EXERCISE BRIEF: Check each line of the data below for the word "agent", then extract the ones that have it.

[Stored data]
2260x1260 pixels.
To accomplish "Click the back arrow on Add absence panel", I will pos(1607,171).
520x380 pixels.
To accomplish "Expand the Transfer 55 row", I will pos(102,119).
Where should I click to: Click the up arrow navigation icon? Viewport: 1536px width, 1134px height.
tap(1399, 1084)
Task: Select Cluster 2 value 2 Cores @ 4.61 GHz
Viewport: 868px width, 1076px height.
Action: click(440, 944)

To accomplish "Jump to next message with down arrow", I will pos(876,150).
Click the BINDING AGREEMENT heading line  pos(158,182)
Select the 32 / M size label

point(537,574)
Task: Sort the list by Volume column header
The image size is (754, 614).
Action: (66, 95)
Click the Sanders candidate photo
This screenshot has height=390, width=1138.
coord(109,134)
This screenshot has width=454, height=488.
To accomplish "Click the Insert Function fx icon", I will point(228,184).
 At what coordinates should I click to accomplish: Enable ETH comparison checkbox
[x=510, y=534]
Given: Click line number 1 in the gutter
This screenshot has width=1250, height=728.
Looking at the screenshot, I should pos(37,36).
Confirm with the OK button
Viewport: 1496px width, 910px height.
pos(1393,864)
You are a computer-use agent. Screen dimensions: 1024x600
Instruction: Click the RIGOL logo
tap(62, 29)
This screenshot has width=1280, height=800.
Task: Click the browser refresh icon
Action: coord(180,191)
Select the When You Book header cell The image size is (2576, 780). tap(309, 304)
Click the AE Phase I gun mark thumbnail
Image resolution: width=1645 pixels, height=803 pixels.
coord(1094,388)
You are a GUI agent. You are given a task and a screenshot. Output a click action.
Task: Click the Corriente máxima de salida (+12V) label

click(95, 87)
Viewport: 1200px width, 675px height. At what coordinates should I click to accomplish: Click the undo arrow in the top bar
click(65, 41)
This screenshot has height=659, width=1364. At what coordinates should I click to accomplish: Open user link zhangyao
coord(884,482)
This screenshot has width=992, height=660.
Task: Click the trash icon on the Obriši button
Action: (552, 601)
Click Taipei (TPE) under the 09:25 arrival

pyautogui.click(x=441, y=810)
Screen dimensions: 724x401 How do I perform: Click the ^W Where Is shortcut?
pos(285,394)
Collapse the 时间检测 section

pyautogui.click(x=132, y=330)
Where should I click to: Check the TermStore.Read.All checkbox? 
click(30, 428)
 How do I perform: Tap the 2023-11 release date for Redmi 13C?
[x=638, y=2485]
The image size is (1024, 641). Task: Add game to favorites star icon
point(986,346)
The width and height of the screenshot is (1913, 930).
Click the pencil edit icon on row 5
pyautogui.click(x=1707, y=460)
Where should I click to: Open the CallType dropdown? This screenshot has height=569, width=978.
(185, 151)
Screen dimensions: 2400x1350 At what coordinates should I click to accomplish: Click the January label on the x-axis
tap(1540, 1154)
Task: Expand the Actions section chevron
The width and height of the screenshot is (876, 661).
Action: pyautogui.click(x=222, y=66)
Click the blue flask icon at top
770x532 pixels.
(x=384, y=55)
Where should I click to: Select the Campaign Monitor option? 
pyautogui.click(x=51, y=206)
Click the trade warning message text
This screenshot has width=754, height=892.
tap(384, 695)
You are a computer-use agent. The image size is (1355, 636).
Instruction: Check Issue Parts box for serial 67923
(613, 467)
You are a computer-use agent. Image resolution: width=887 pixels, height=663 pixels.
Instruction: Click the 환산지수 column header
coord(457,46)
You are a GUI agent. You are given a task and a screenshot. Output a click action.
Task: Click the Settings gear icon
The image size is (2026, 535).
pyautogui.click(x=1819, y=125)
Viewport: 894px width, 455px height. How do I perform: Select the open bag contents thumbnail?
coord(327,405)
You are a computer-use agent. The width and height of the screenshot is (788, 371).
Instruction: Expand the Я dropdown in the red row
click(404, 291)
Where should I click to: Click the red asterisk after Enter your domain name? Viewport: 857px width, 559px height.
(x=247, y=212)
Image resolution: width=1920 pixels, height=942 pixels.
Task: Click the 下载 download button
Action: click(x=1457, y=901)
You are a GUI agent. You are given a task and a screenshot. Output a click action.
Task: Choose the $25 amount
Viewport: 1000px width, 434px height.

PROBLEM SOLUTION:
You are a computer-use agent. Screen dimensions: 1024x600
You are a GUI agent. You are given a task and a screenshot. Output a click action.
You are a computer-use agent. The image size is (1355, 636).
You are a computer-use agent. Image resolution: width=887 pixels, height=663 pixels.
You are a GUI agent. You are given a task and a screenshot. Output a click action.
You are a computer-use agent. The width and height of the screenshot is (788, 371).
You are a GUI agent. You are given a task and a screenshot. Output a click action.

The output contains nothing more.